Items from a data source
---+---
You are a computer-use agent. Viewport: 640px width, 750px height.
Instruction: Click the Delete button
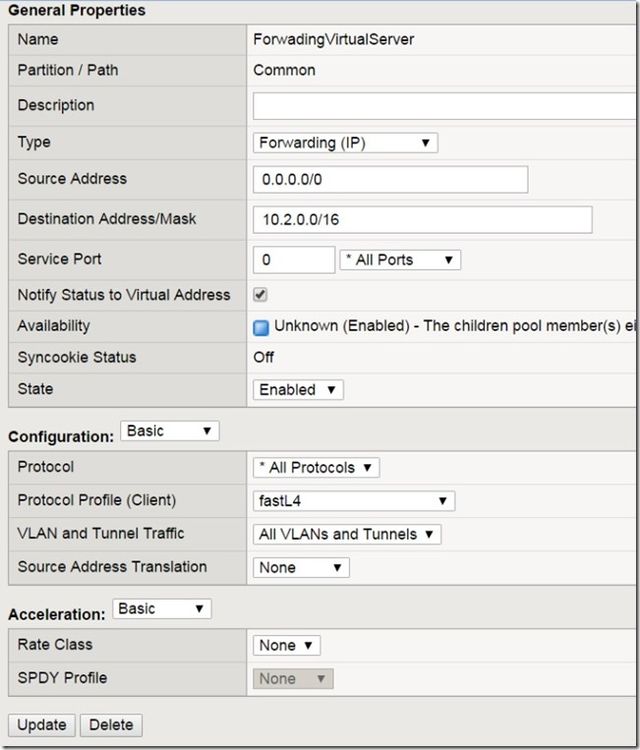(x=111, y=725)
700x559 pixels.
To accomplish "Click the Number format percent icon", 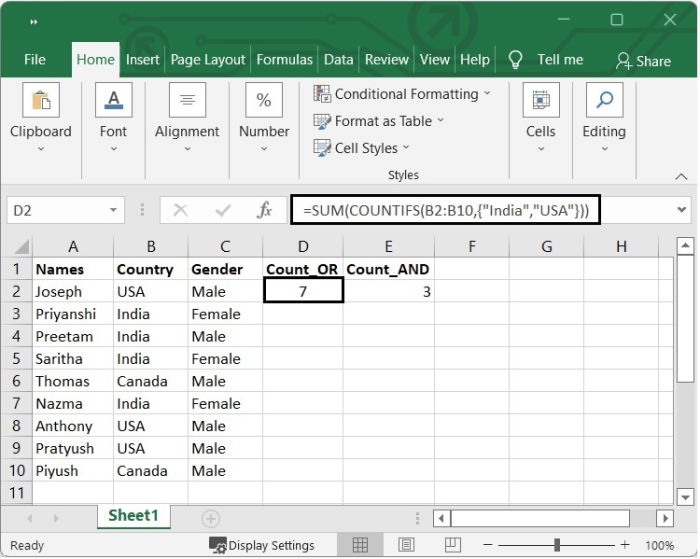I will tap(264, 101).
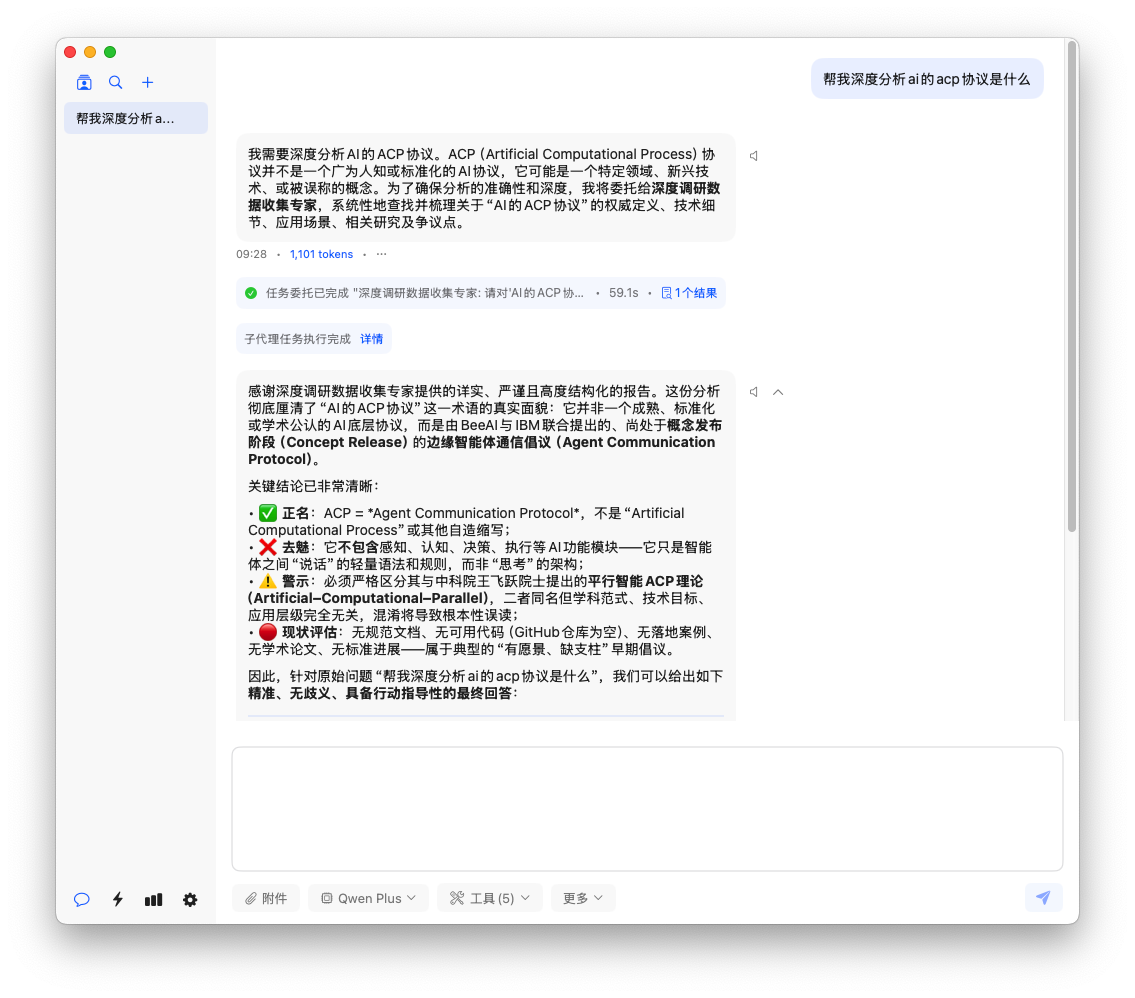Open the three-dot menu under first message

(x=381, y=254)
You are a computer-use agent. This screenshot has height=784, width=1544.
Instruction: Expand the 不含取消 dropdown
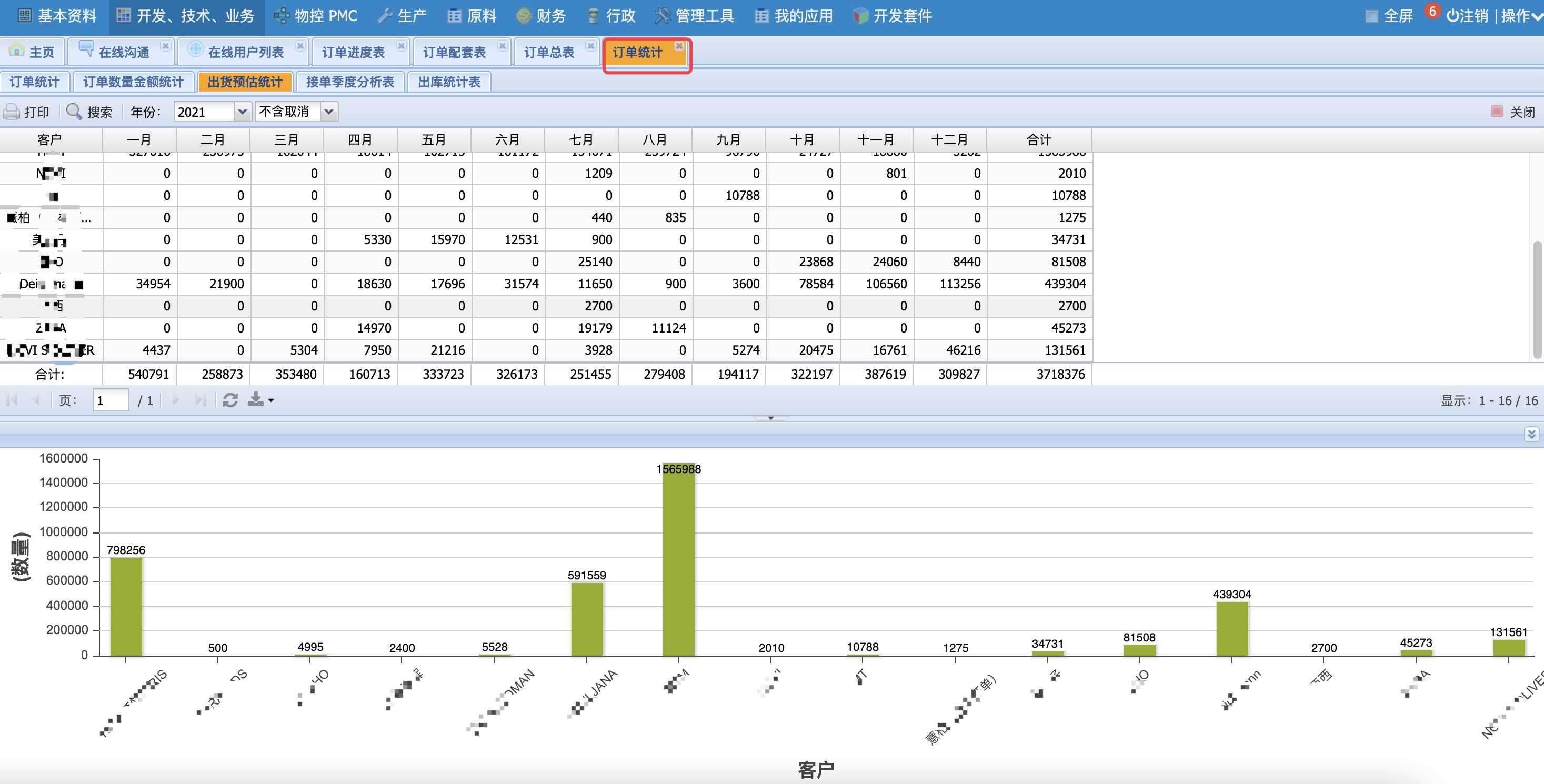coord(328,112)
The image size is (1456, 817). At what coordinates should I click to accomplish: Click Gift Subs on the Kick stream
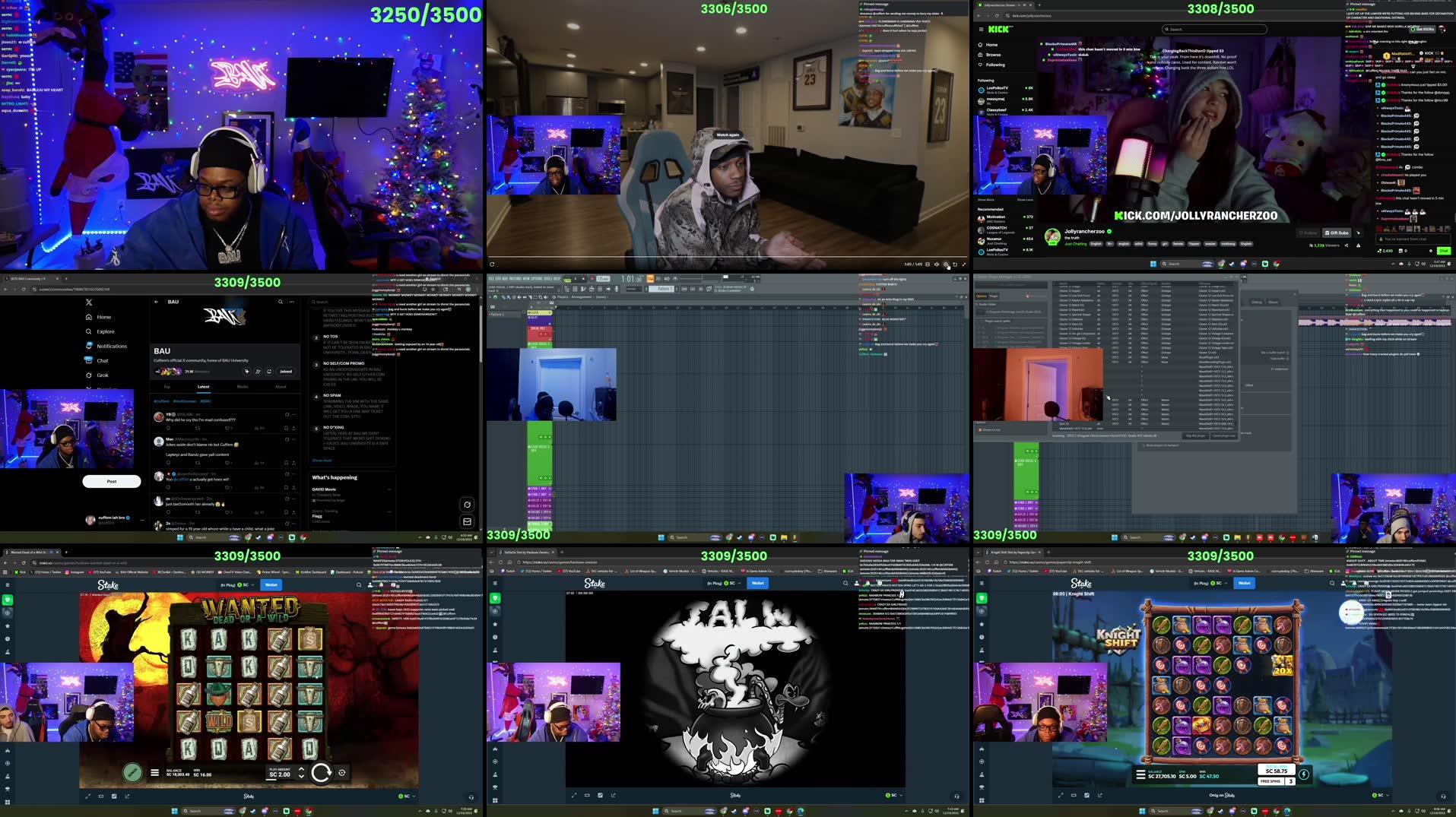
---+---
EXERCISE OBJECTIVE: Locate and copy each line in the data above that includes the word "computer".

EXERCISE ANSWER:
You are a computer-use agent. Viewport: 640px width, 750px height.
You are a computer-use agent. This screenshot has height=784, width=1544.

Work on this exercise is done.